What’s telling is that the words “under God” were not proposed by the writer – that is the early christian socialist Francis Bellam. He proposed a pledge in support of the concept of the republic and its flag. Back then, the United States together formed – probably – the only genuine republic, a revolutionary form of government. The French so called third republic was originally intended to be a transitional government, yet eternal political disputes made the ruling elite settle with the newly installed republic – even though it was partially the product of the Paris Commune of 1870-1.
The inclusion of words like “under God” and “of the United States of America” gutted out the original intend of Francis Bellamy, making his pledge an element of American nationalism rather than one of (early) republicanism. Remember how Bellamy favoured the words fraternity and equality, linked to the first and revolutionary French republic. So what happened? Most likely this is the price payed for the growth of capitalism since the 19th century and the failure of the working class to change society.
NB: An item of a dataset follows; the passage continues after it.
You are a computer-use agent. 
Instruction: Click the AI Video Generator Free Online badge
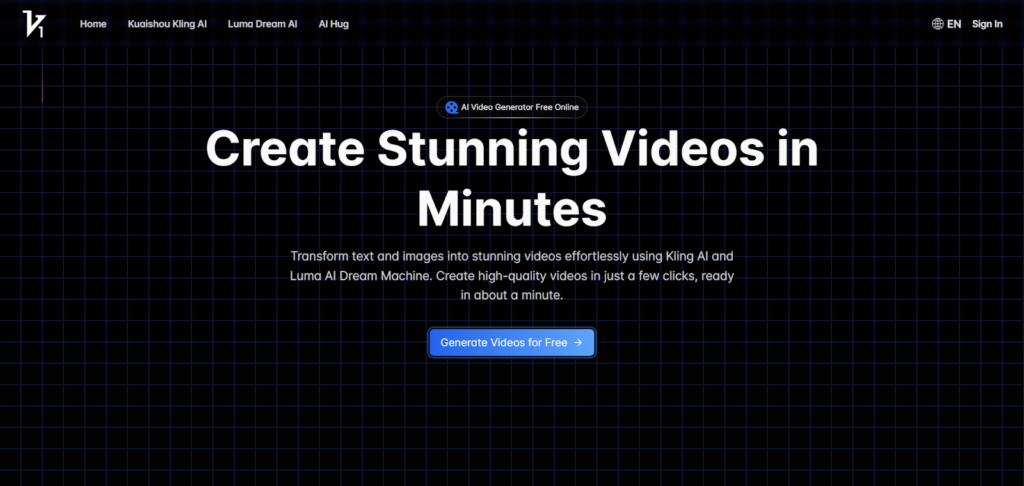pyautogui.click(x=512, y=107)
The United States, once an isolated, revolutionary safehaven for radicals, is now the head of the imperialist picking order that dominates the globe. The fact that the most significant changes were made after both World Wars shows how the capitalist class intends to quell this revolutionary heritage. Although even the smallest sign of capitalist reaction can be regarded as the product of genuine fear, both wars meant a defeat of the working class, and another chance for the ruling class to rewrite history according to its own image.